2009/10/17

Jürgen Neffe: The disembodied book

I just found this, thanks to my friend Eva's link to a page with excerpts from Herta Müller's poems and new novel -- and much else in English about contemporary German literature. Jürgen Neffe: The disembodied book - signandsight

I'm convinced that Neffe is right: a book needs an author, but an author doesn't need a "book" as we've known it up to now. That is, a bound block of paper pages. His essay has got me thinking about my own work: three novels (one just finished, two older ones never sold) and a collection of short stories (published long ago and now barely available). Why not publish these myself?

The reason I've hesitated is that I feared that, with out the imprimatur of a reputable publishing house, nobody would read them.

But -- Why can't I become the reputable publisher? This means more than just promoting my work, though it implies that too.
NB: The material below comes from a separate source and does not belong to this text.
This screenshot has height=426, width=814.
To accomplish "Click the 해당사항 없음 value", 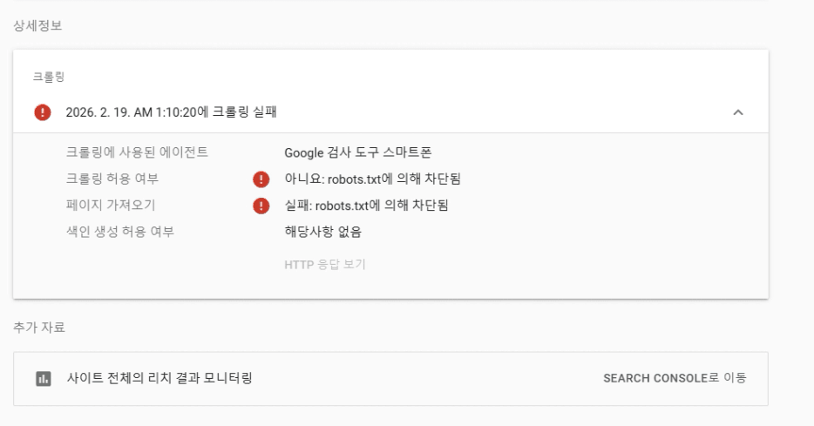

YouTube, FaceBook, blogs, etc. can put titles and blurbs before your eyes, but that's not enough. The main thing is to build a reputation for putting out words worth reading. I've already got a start. There must already be at least two dozen people who expect that from me. Actually, if everybody who bought any of my books remembered my name, it would be a more like tens of thousands -- but I don't suppose they all do. If I can interest some of them to read my new novel or my about-to-be expanded short-story collection, and they recommend them to others, I'm off to a good start. Not riches or fame, probably, but readers and conversation partners.

I'm serious, folks. I have already exhausted my list of potential literary agents for going through the old, obsolescent route (selling to print publisher). Two are still pending (they've got the book or a sample and are supposedly considering), and I'll give them a couple of more weeks to respond. If (as I expect) they say "no", I publish myself. Not on paper ("print-on-demand" strikes me as a technology that was obsolete at birth), but on any of the emerging Internet vehicles. We don't need to let all that old publishing apparatus get between us.